With this in mind, perhaps you are as puzzled as I am.  In the passage from Paul’s letters that we heard just now, why did Paul twist the story of Moses’s Transfiguration?  Why use it to belittle Judaism?  There was nothing in the Exodus account about the veil serving to hide the light of Moses’s face from the people.  Nothing about the glory of the Transfiguration being set aside in Moses.  Nothing about the veil serving as a symbol for a hardened, unreceptive mind.

Here is how I make sense of that passage.  Paul was a brilliant man, well schooled in his religion and a passionate advocate for Judaism as he understood it.  He had lived his whole life in the I-It mode, and done so very effectively.  He had no idea there was any other mode.  Then he had an I-Thou experience on his way to Damascus.  The difference astounded him.  Judaism, as he knew it, had not prepared him for Transfiguration and he thought there was something lacking in Judaism.

I’m not sure he was wrong.  The Christian religion is open to the same charge.  Doesn’t the Church make religion chiefly a matter of obedience to its teachings?  Is not sin a principal, if not paramount interest of Christianity as commonly understood?  Aren’t we taught to pray to a God “out there” or “up above” and to make our prayers into I-It prayers — that is, prayers to meet our needs and solve our problems?  If that is what our religion does for us, it is no wonder that people, especially young people, are leaving the Church.

And yet Paul was wrong.

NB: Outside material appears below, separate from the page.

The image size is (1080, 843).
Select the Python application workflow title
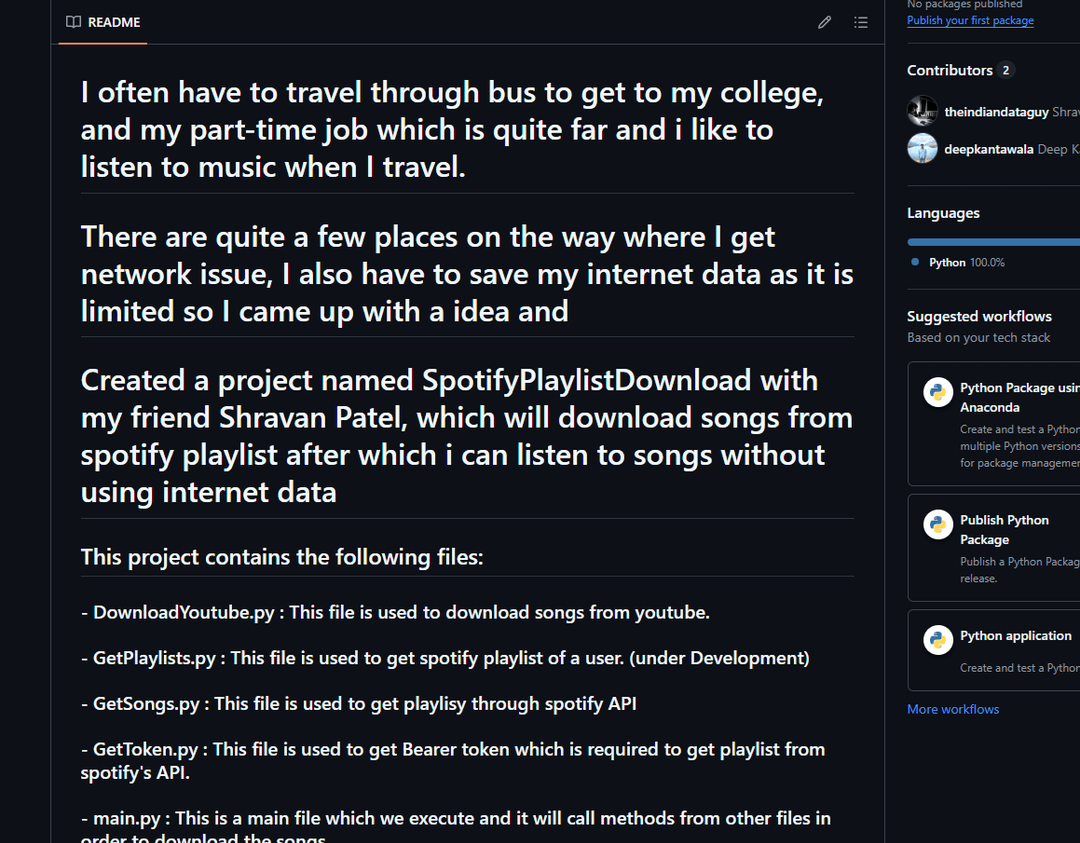click(1015, 636)
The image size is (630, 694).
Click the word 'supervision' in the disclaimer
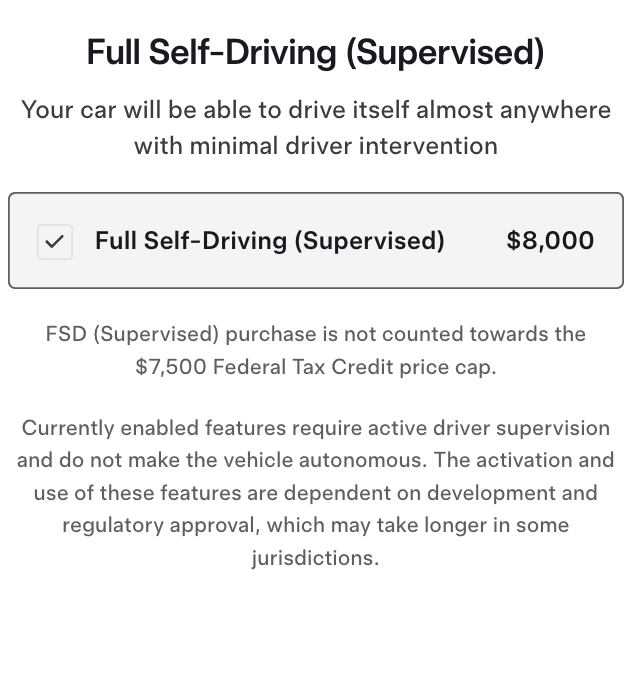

Think of Jesus.  Like Paul, Jesus grew up and lived within the Jewish religion.  Its teachings formed his thinking and his doing.  Judaism enabled his Transfiguration.  Afterwards, he felt no need to fault his religion, but like Moses, he shared with his followers what he had learned in those intense I-Thou encounters he had with God.  Judaism served Jesus well, and it can serve people today well, too.

Paul was also right when he continued by saying, “And all of us with unveiled faces, seeing the glory of the Lord as though reflected in a mirror, are being transformed into the same image from one degree of glory to another….”  That is, we too can be in I-Thou relations with God and with each other.   We, too, can be candidates for Transfiguration: that is the pot for gold.

Paul is also right that I-It and I-Thou are not like two sides of a door — either you are in one place or in the other.  In other words, I-Thou has degrees.  Most of us have had an I-Thou experience.  One of the monks at Holy Cross Monastery gave me an example of I-Thou.  He said, it’s like sometimes you hang up from a phone call and you just sit there for a moment or two in a deep, deep peace.  He didn’t put it this way, but I would say that for a few moments and to some degree you are simply aware of dwelling in the divine presence.

Quoting Julian of Norwich again: after a prolonged and deep immersion in her own Transfiguration, she wrote, “For as the body is clad in the cloth, and the flesh in the skin, and the bones in the flesh, and the heart in the whole,  so are we, soul and body, clad in the Goodness of God, and enclosed.”  To be sure, Jesus experienced the Transfiguration to a supreme degree, but any of us can have at least a taste of the peace and joy of the I-Thou relation with God.  Communion is just such a taste.